High Winds & Hailstones Destroy Solar Panels/Hot Weather Destroys Their Output

Spread the love

From STOP THESE THINGS

Solar panels are not the most robust of power generation sources. A blanket of snow and ice readily kills their occasional, sunshine-dependent output. They tend not to appreciate gale-force winds (see above) and hailstones of any substance are usually fatal (see below).

A few weeks ago, STT reported on a burst of hot weather in the UK which rendered millions of solar panels practically useless, simply because their output falls as temperatures rise.

Pierre Gosselin revisits that aspect of solar’s inherent unreliability and then turns to another, where hailstones wiped out thousands of solar panels in Nebraska.

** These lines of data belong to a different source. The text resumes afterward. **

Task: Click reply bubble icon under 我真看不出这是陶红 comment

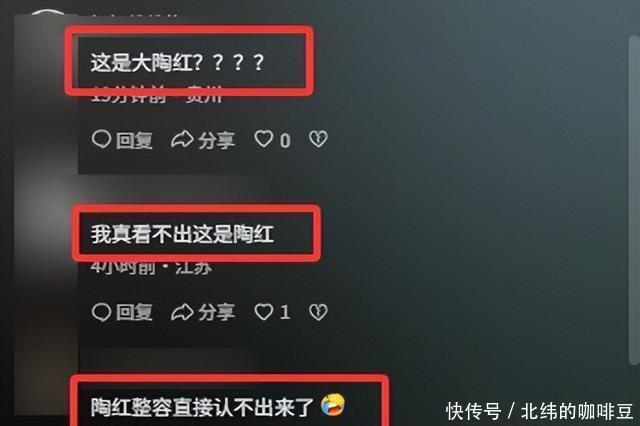Action: [101, 312]
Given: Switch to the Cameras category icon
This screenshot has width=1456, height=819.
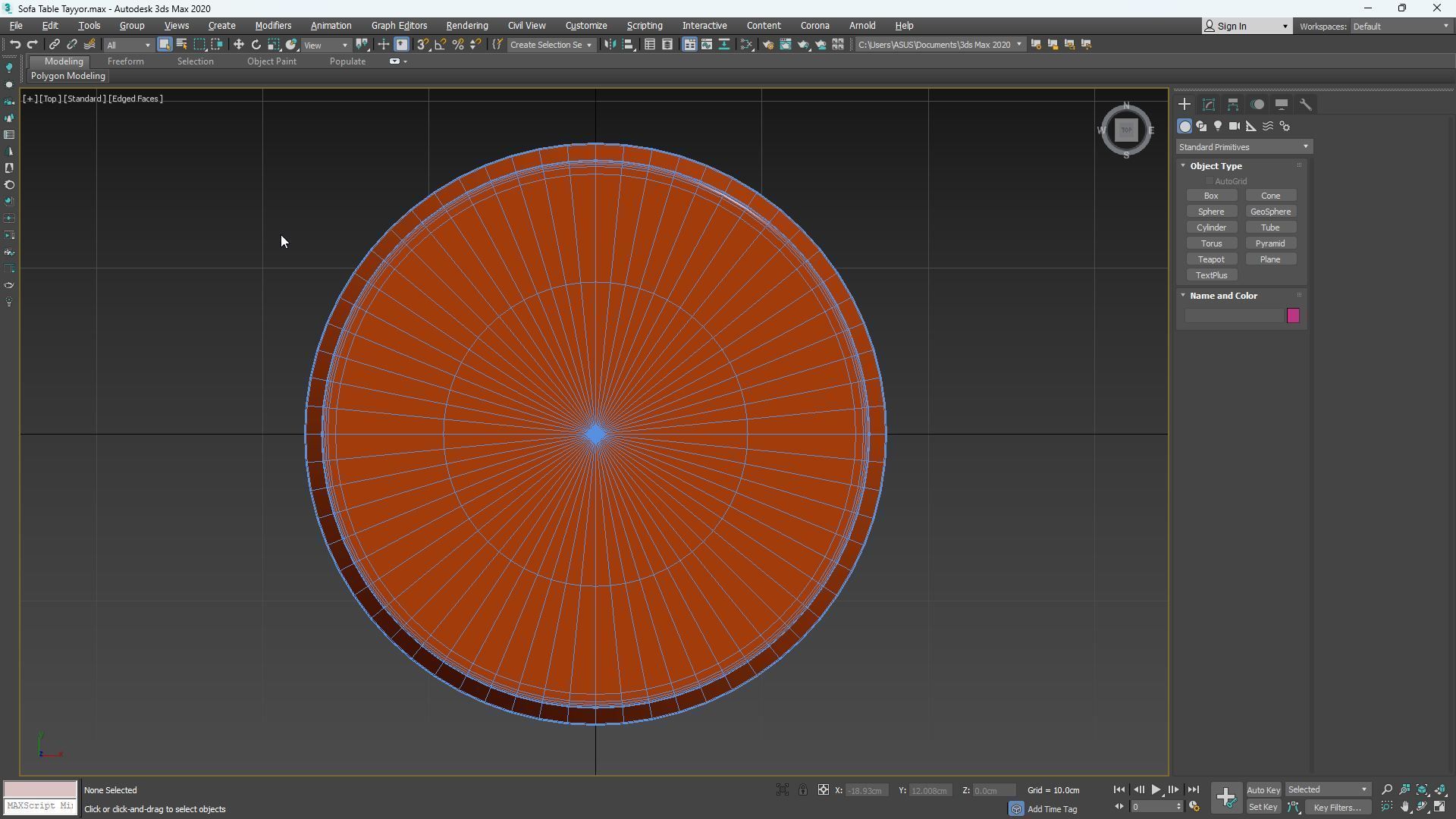Looking at the screenshot, I should pos(1235,127).
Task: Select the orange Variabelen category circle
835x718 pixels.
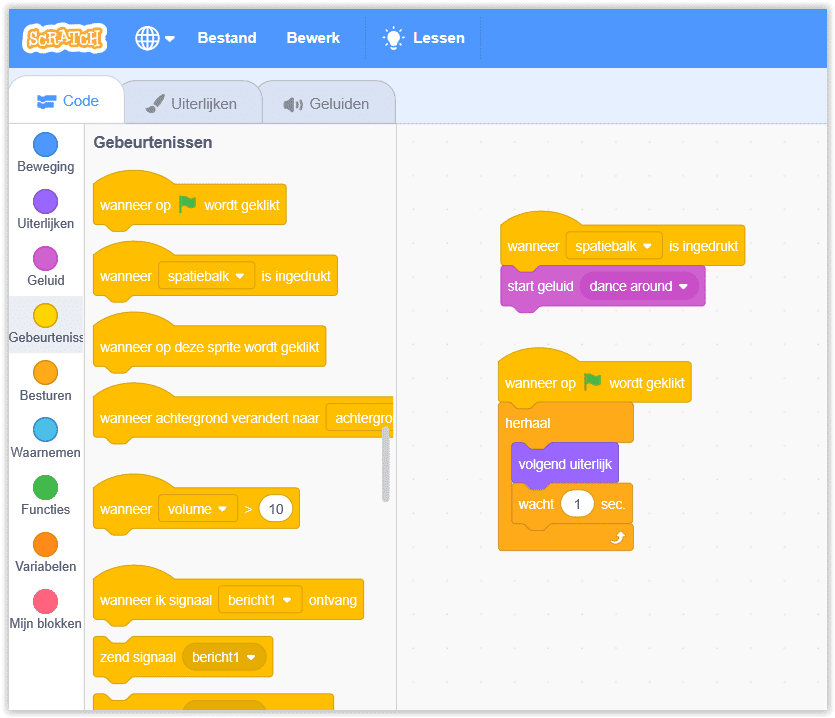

Coal To The Rescue In Britain As Solar Panels Also Work Too Poorly In The Summertime
No Tricks Zone
Pierre Gosselin
23 June 2023

Summer temperatures in the UK have boosted the demand for electricity, and so the country has “started burning coal again for electricity generation for the first time in a month and a half,” reports Blackout News here, citing the Telegraph, June 13, 2023.

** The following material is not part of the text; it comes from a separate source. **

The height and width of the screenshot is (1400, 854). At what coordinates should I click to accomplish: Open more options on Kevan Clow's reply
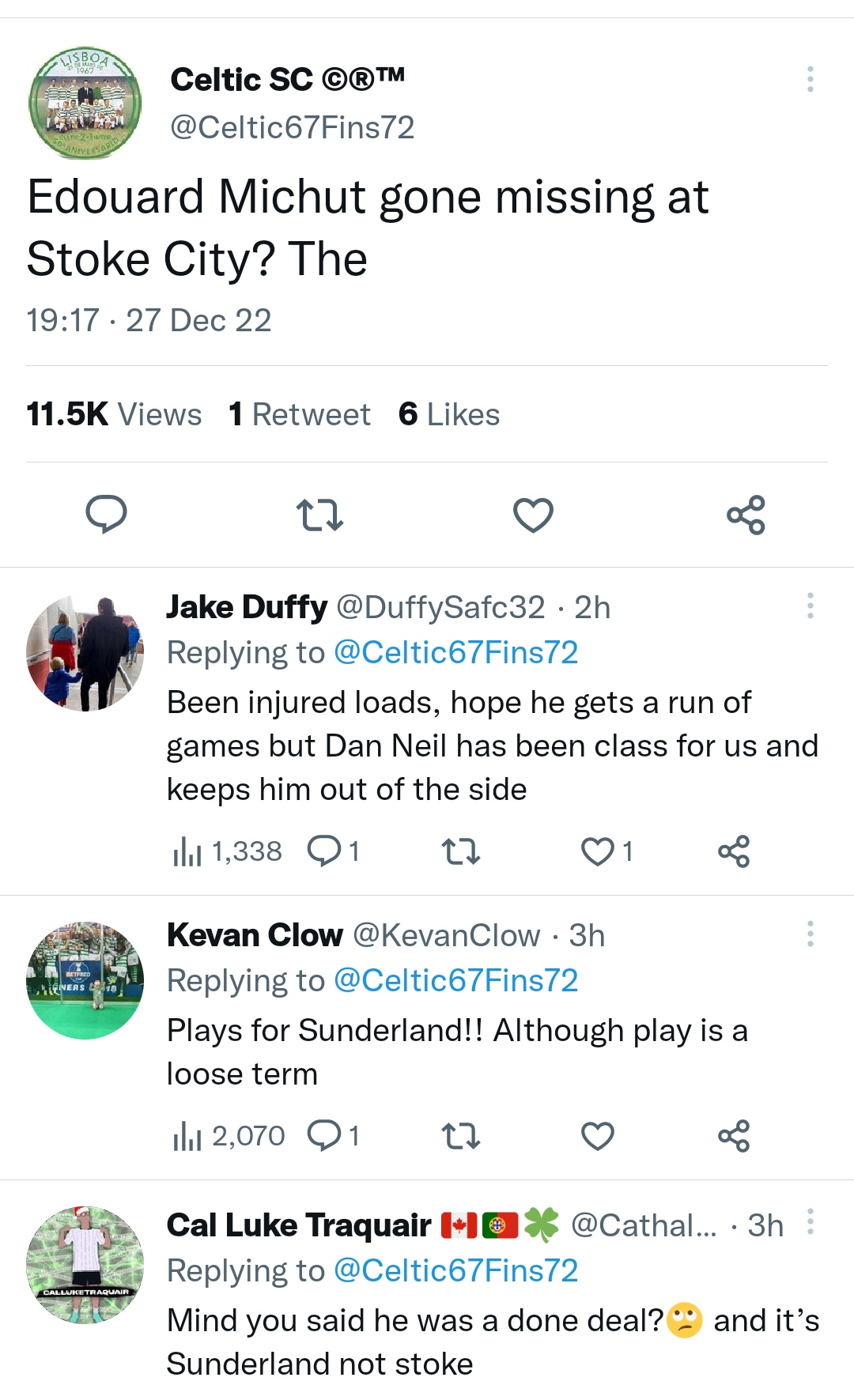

Apparently in the summery weather, Britain’s solar panels have refused to cooperate. In the heat, their efficiency dropped considerably and so the country’s electricity demand could not be met without coal power.

Coal to the rescue
“On Monday 12 June, a unit at the Ratcliffe-on-Soar coal-fired power station in Nottinghamshire, owned by German energy company Uniper, went back online in the UK after a weeks-long break. Another coal-fired power station was kept on standby in case additional power demand arose in the early afternoon,” according to Blackout News. “The yield of solar energy the previous weekend was almost a third less than the weekend before. This was due to the high temperatures, which exceeded 30 degrees Celsius in many parts of the country,”

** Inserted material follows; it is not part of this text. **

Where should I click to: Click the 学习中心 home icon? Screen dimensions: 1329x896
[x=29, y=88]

Solar’s many technical drawbacks
This represents yet another technical drawback solar energy faces. It not only works extremely poorly in the wintertime, when energy is really in high demand, but also in the summer when temperatures climbed in the range of 30°C. The only time solar panels seem to work is when they are not really needed.

Work only when you don’t need them
Solar panels are designed to work best when their surface temperature is 25″C. But in the summertime, their surfaces can easily reach 60 or even 70°C. According to the rule, every degree temperature over 25°C means a 0.5% loss in efficiency. That means at 65″C, the panel loses 20% of its rated efficiency.

25% less output
“Alastair Buckley, Professor of Organic Electronics at the University of Sheffield, explained that the higher temperatures have contributed to much of the decline in solar energy production. Compared to a cool, cloudy day, solar panels could be more than 25 per cent less efficient,” writes Blackout News.

In Germany, where nuclear power has been phased out, the country is coping with its energy troubles in its own brilliant way: importing nuclear power from France!

So well green energies are working here in Europe!
No Tricks Zone

Huge Nebraska Solar Park Completely Smashed To Pieces By One Single Hail Storm!
No Tricks Zone
Pierre Gosselin
28 June 2023

The Scottsbluff, Nebraska 5.2 MW Community Solar project was part of the NPPD’s Sunwise program that consisted of an array has over 14,000 solar panels. It’s reported that it had been put into operation in 2019.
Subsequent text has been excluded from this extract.